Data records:
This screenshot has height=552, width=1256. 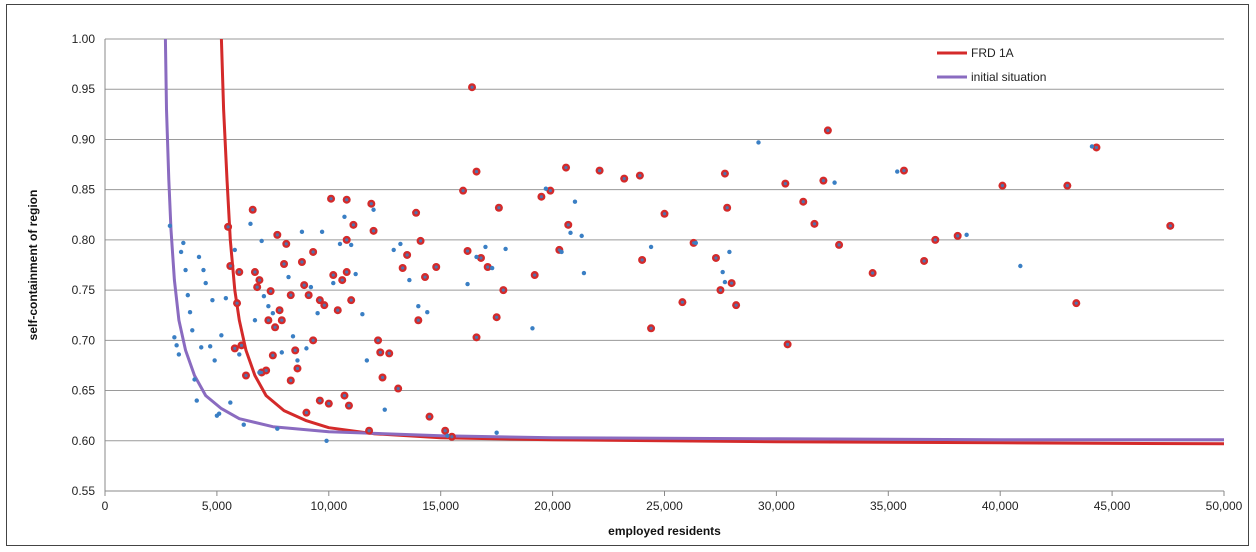 What do you see at coordinates (1000, 506) in the screenshot?
I see `x-tick-label: 40,000` at bounding box center [1000, 506].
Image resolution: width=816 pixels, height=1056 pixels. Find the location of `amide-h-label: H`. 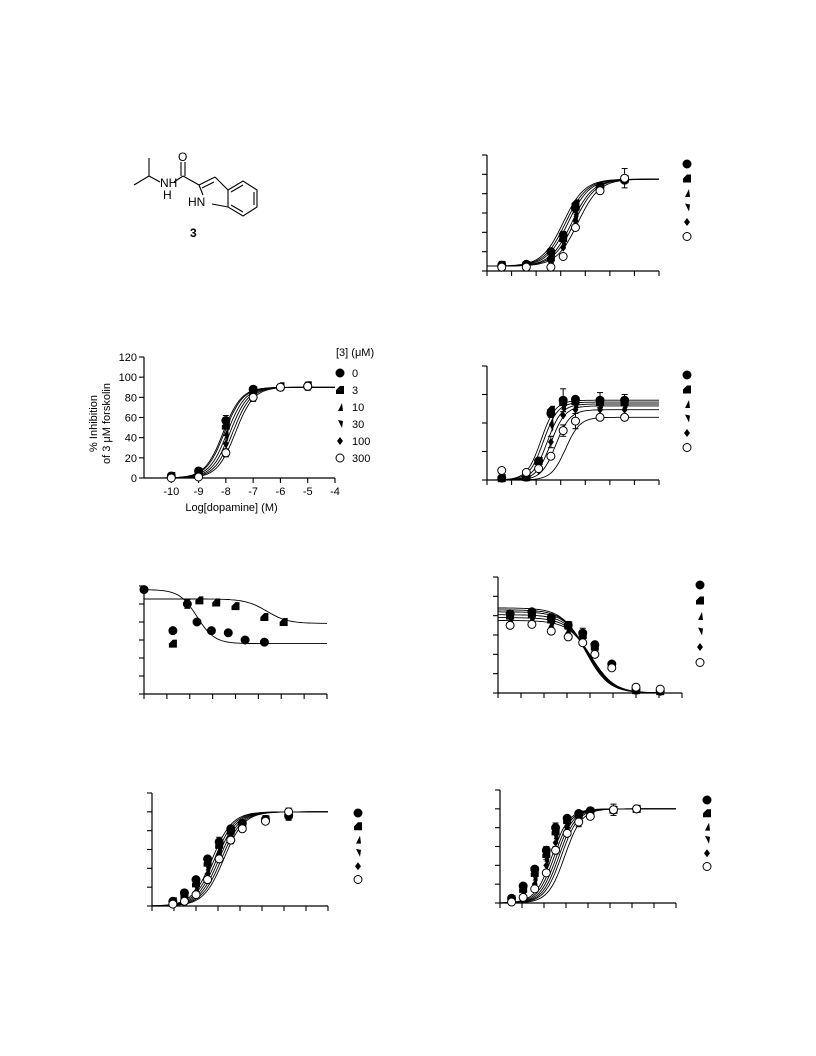

amide-h-label: H is located at coordinates (168, 195).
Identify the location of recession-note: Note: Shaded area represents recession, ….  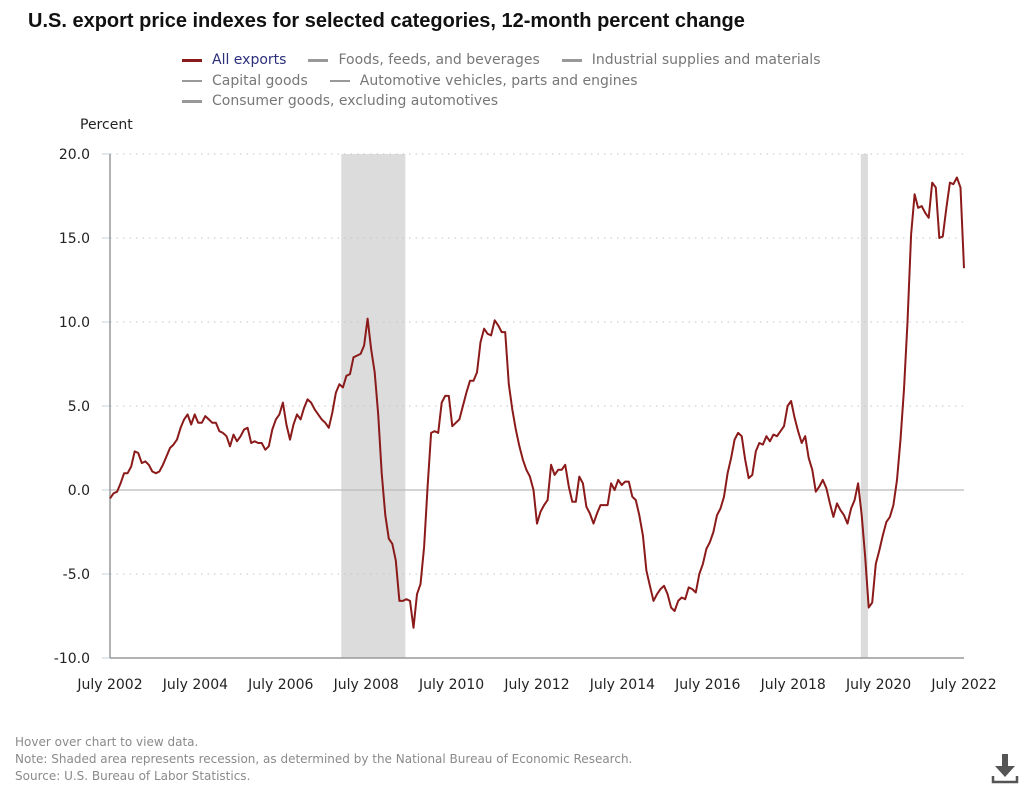
(324, 759).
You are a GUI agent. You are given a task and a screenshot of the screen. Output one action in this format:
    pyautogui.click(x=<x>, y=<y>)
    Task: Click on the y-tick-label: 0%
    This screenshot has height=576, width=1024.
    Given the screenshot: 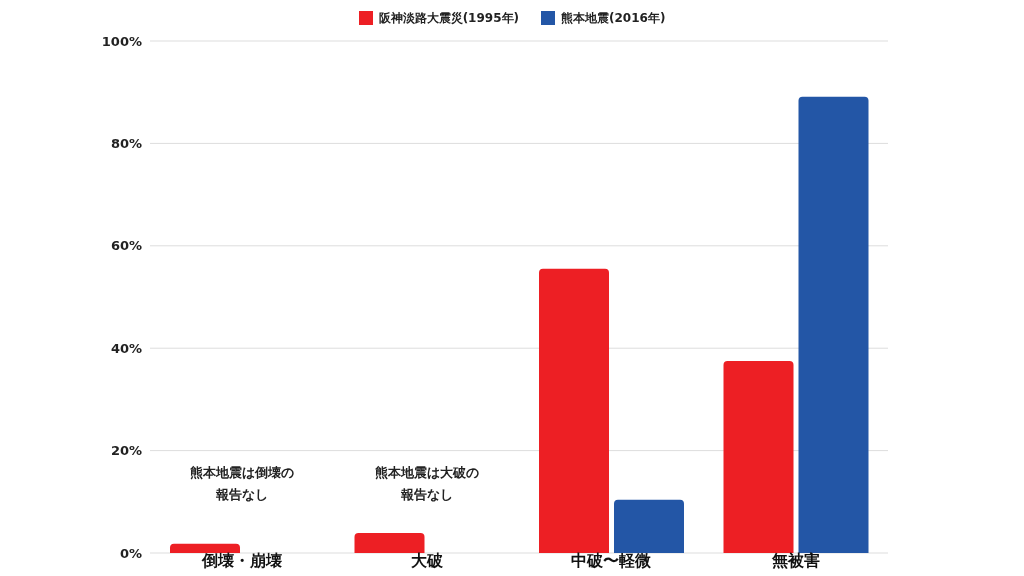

▶ _Required action_: Return the stretch of the items from the line that contains "Image resolution: width=816" through the end of the items, both ends included, reproducing those lines without alteration. Omit the pictures from your answer.

▶ _Output of the task_:
Image resolution: width=816 pixels, height=1056 pixels. Find the location of `amide-h-label: H`. 

amide-h-label: H is located at coordinates (168, 195).
Identify the location of recession-note: Note: Shaded area represents recession, ….  
(324, 759).
You are a GUI agent. You are given a task and a screenshot of the screen. Output one action in this format:
    pyautogui.click(x=<x>, y=<y>)
    Task: Click on the y-tick-label: 0%
    This screenshot has height=576, width=1024.
    Given the screenshot: 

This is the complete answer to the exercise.